KETAMINE shows promise in managing levodopa-induced dyskinesia by disrupting abnormal brain activity and promoting lasting neuroplasticity, new research has shown.
Levodopa-induced dyskinesia is a common complication in Parkinson’s disease patients undergoing long-term dopamine-replacement therapy. Parkinson’s disease is characterised by the progressive loss of dopamine, a chemical critical for smooth motor control. While levodopa restores dopamine levels, prolonged use often leads to uncontrollable, involuntary movements. A study led by the University of Arizona has revealed that these movements result from a “disconnect” in the motor cortex rather than direct causation, offering a fresh perspective on dyskinesia’s underlying mechanism.
Researchers examined the activity of over 3,000 motor cortex neurons in animal models of Parkinson’s disease, revealing reduced coordination between neuronal activity and movement during dyskinesia. This motor cortex “disconnect” highlights how downstream neural circuits spontaneously generate abnormal movements when coordination from the motor cortex is lost. The study also explored ketamine, a well-known anesthetic, as a potential treatment. By disrupting pathological gamma-band oscillations in the brain, ketamine restored some control to the motor cortex and promoted neuroplasticity—enabling neurons to form or strengthen connections. Early clinical trials using low-dose ketamine infusions have shown encouraging results, with some patients reporting relief lasting weeks after a single treatment.
These findings mark a potential paradigm shift in treating Parkinson’s complications. Ketamine not only addresses the motor symptoms but also triggers long-lasting changes in neural connectivity, making it a promising option for sustained symptom relief. The ongoing clinical trials aim to refine dosing strategies, minimising side effects while maximising therapeutic benefits.

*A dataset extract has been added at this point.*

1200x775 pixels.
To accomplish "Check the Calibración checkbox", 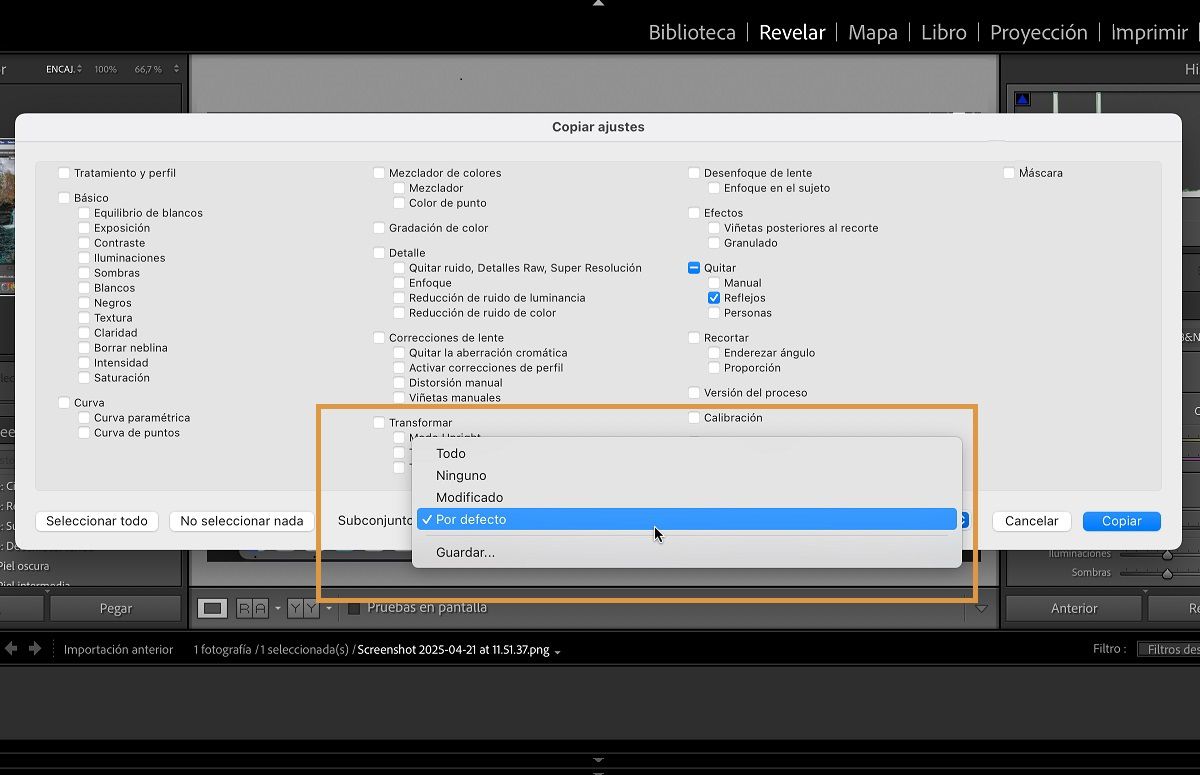I will pos(694,417).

If these results are replicated in larger human studies, ketamine could revolutionise the management of levodopa-induced dyskinesia, providing a lifeline to patients struggling with current therapies. Understanding the motor cortex’s role also opens doors to innovative treatments targeting the root cause of dyskinesia rather than just its symptoms, offering hope for improved quality of life in Parkinson’s patients.
Katrina Thornber, EMJ
Reference
Vishwanath A et al. Decoupling of motor cortex to movement in Parkinson’s dyskinesia rescued by sub-anaesthetic ketamine. Brain. 2024;awae386.